***** Provided text

One way in which Emily Dickinson tried to express her own perception of her experience was by writing it out in poetry. In 1862, she wrote to Thomas Higginson, "I had a terror‑since September ‑I could tell to none‑and so I sing, as the Boy does by the Burying Ground‑because I am afraid." At the time of her crisis, her strings "snapt," she could not sing, but in the "Quartz contentment" (J‑341) that followed, she found her voice. 16

 

The full conversion experience always had two aspects, crucifixion and resurrection, the wilderness and Canaan, and these often came together. The destruction of the self that was the crucifixion removed the blinders of self‑love and made possible a sight of Christ in the same blinding flash with which it damned the Old Adam to hell. With the ego removed, it suddenly became possible to glimpse, if only like Moses in passing, the not‑self. And all that is not the self is Eternity. The vision was thus one of resurrection as well as damnation. The death of the self made possible the vision of Eternal life. The glory, however, was not immediately as apparent as the fear, and sometimes it had to be spelled out:

 

One Year Ago‑Jots what?

God‑spell the word ! I‑can't­

 

Was't Grace? Not that‑

Was't Glory? That‑will do‑

Spell slower‑Glory­

 

Moreover, this Glory was, once again, a specific experience, that came only once and therefore had to be drunk of deeply and fully:

 

I tasted ‑careless‑then

I did not know the Wine

Came once a World‑Did you?     (J‑296)

**********
***** Source excerpt

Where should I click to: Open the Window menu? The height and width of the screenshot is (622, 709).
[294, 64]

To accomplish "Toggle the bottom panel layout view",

**********

* _Given instruction_: Reproduce the entire passage on Emily Dickinson and the conversion experience, word for word. The lines have nothing to do with what is asked here.

* _Exercise response_:
One way in which Emily Dickinson tried to express her own perception of her experience was by writing it out in poetry. In 1862, she wrote to Thomas Higginson, "I had a terror‑since September ‑I could tell to none‑and so I sing, as the Boy does by the Burying Ground‑because I am afraid." At the time of her crisis, her strings "snapt," she could not sing, but in the "Quartz contentment" (J‑341) that followed, she found her voice. 16

 

The full conversion experience always had two aspects, crucifixion and resurrection, the wilderness and Canaan, and these often came together. The destruction of the self that was the crucifixion removed the blinders of self‑love and made possible a sight of Christ in the same blinding flash with which it damned the Old Adam to hell. With the ego removed, it suddenly became possible to glimpse, if only like Moses in passing, the not‑self. And all that is not the self is Eternity. The vision was thus one of resurrection as well as damnation. The death of the self made possible the vision of Eternal life. The glory, however, was not immediately as apparent as the fear, and sometimes it had to be spelled out:

 

One Year Ago‑Jots what?

God‑spell the word ! I‑can't­

 

Was't Grace? Not that‑

Was't Glory? That‑will do‑

Spell slower‑Glory­

 

Moreover, this Glory was, once again, a specific experience, that came only once and therefore had to be drunk of deeply and fully:

 

I tasted ‑careless‑then

I did not know the Wine

Came once a World‑Did you?     (J‑296)